═════ DATA SUPPLIED

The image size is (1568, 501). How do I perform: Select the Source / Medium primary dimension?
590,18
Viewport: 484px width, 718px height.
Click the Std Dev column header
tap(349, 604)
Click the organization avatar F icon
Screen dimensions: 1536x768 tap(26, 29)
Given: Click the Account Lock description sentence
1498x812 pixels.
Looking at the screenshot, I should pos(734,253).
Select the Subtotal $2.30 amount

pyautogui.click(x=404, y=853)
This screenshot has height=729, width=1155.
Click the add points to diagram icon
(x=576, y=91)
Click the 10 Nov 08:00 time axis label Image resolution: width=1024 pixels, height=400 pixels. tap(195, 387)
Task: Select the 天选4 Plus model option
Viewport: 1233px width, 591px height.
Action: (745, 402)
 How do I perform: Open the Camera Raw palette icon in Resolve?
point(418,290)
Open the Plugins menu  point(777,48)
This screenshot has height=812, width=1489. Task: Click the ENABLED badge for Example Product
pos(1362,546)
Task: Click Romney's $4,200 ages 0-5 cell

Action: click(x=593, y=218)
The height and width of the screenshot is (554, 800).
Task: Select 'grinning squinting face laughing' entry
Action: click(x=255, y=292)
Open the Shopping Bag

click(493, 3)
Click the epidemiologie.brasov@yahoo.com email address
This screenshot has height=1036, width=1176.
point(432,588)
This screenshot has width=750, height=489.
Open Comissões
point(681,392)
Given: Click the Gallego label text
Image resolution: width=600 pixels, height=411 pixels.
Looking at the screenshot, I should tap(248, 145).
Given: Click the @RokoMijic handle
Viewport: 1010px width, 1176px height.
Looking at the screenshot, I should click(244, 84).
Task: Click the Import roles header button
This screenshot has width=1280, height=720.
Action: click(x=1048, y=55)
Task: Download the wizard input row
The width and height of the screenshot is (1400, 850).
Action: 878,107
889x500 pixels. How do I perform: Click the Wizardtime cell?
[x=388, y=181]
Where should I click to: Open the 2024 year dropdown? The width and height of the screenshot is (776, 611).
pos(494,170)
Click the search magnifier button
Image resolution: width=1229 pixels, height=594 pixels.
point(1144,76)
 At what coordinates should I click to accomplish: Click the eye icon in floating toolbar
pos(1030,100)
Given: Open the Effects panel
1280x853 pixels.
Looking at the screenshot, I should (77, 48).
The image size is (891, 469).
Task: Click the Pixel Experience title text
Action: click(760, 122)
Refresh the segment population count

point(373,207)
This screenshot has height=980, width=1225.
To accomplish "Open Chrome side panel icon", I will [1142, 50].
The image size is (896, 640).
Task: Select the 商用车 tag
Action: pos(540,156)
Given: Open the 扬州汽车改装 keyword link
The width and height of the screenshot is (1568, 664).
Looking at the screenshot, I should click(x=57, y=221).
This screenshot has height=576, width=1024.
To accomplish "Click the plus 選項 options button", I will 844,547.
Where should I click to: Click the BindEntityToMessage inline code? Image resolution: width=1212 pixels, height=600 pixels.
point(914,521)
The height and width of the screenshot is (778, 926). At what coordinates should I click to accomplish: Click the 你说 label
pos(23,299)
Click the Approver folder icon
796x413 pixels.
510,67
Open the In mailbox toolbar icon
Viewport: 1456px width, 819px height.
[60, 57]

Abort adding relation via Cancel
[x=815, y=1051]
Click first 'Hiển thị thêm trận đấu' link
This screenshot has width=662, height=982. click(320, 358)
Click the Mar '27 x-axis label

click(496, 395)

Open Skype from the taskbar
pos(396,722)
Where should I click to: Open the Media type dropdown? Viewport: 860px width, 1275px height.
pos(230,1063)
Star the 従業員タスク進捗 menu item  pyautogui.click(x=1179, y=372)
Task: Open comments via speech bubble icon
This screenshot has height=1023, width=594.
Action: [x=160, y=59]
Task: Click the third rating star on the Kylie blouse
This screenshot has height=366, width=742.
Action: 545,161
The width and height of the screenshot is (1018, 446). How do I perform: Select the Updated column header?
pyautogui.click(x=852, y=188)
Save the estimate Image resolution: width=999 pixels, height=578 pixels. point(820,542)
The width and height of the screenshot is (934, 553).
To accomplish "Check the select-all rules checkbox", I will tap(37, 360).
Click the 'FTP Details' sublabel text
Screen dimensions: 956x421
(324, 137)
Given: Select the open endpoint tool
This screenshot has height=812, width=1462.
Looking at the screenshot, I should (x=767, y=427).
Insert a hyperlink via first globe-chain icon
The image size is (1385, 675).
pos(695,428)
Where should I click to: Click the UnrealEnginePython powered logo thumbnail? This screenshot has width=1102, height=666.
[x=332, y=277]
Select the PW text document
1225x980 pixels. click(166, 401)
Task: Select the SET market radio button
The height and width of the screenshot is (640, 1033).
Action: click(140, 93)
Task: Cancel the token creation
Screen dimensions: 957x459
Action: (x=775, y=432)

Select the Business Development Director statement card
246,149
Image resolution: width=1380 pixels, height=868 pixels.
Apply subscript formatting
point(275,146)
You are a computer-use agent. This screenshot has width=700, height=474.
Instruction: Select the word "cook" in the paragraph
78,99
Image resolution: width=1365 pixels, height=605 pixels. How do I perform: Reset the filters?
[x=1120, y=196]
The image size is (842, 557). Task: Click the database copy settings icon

══════════

DIRECTIONS ▸ Find and copy each line in the material above where the string "Given" occurs.

REPLY TO THE TASK ▸
Given: Click the Account Lock description sentence
Given: Click the Gallego label text
Given: Click the @RokoMijic handle
Given: Open the Effects panel
Given: Open the 扬州汽车改装 keyword link
Given: Select the open endpoint tool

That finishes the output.